> Goal of the exercise:
Select and copy each line of the records that includes the string "button", matching case exactly.
-- Start Data for the task --
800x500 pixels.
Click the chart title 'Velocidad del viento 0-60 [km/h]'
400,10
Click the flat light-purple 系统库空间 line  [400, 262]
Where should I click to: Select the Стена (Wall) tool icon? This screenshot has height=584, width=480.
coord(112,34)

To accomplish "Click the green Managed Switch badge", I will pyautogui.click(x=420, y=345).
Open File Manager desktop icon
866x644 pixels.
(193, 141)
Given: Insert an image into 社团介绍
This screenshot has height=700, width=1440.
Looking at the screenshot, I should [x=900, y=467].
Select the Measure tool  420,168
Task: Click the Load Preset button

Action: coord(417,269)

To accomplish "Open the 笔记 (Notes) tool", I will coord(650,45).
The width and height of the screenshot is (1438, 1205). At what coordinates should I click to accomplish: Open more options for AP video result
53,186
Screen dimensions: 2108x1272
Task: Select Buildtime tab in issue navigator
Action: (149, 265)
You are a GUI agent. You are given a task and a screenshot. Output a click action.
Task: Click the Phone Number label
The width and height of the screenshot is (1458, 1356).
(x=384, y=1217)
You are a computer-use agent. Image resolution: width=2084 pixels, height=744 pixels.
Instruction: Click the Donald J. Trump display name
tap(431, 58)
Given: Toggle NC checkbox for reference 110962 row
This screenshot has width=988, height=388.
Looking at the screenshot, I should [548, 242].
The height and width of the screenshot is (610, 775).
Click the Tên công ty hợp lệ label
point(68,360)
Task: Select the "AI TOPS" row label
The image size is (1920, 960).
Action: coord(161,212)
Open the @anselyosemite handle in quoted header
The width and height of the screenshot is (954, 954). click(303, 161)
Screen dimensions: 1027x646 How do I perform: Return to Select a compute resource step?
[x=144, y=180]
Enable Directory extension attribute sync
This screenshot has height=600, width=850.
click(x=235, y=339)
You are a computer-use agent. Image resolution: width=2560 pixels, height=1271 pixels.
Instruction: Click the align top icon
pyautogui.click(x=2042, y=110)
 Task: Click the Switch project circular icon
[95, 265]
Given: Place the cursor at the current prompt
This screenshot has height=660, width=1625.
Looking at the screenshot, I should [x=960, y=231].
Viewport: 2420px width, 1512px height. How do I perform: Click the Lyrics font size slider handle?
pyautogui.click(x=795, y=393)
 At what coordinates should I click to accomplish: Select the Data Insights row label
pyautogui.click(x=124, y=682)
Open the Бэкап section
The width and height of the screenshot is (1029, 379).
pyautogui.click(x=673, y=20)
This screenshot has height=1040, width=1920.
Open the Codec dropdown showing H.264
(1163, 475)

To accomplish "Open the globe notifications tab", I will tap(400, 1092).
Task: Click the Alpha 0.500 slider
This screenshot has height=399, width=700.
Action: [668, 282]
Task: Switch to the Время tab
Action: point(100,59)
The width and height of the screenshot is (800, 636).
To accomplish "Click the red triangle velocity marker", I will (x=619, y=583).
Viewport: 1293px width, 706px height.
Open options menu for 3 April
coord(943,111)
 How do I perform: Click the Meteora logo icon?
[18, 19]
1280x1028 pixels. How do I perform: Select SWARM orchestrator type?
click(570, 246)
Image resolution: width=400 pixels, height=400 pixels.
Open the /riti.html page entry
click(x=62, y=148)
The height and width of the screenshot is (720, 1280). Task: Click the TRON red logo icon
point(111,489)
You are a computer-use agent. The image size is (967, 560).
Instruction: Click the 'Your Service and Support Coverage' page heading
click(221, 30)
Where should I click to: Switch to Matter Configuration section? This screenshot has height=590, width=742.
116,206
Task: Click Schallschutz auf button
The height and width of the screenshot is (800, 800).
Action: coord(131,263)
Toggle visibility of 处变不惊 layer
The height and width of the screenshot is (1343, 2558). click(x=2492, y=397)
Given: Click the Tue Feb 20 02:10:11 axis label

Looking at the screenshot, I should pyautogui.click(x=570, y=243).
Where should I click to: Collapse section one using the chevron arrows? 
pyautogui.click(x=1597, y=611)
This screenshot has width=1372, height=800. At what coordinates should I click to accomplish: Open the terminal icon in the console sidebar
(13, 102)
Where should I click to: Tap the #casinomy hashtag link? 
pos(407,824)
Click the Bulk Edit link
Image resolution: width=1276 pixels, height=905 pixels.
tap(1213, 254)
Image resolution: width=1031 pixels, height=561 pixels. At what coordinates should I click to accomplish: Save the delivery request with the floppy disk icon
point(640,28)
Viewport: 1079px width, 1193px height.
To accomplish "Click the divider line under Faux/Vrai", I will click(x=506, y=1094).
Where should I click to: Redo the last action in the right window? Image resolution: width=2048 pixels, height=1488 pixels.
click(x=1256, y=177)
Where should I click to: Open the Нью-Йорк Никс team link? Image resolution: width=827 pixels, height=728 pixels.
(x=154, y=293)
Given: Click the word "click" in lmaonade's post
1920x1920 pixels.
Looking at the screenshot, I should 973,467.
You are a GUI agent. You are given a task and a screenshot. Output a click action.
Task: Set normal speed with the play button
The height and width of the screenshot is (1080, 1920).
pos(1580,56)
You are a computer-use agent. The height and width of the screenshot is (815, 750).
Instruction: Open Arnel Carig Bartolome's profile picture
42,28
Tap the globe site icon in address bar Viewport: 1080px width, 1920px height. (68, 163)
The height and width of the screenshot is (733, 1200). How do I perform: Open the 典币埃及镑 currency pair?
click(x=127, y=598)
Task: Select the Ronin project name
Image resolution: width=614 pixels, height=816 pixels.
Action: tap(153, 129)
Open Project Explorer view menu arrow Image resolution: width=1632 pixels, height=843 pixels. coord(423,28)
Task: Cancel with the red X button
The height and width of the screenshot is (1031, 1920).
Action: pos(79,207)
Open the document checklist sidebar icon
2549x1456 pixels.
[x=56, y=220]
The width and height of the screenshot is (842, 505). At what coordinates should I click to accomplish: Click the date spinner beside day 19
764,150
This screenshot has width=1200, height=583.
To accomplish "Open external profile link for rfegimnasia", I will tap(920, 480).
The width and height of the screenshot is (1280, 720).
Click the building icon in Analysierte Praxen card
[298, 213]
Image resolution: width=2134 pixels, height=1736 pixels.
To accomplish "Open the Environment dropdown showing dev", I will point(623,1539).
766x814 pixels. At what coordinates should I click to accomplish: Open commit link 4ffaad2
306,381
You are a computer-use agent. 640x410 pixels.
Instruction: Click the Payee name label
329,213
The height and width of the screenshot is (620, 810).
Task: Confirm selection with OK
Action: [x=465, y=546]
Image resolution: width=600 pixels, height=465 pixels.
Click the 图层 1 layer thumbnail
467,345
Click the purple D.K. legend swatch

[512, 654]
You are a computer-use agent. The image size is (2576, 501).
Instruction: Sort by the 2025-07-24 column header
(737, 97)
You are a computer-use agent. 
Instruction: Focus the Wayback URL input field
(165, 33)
-- End Data for the task --
> Exercise solution:
Task: Click the Load Preset button
Task: Click Schallschutz auf button
Task: Set normal speed with the play button
Task: Cancel with the red X button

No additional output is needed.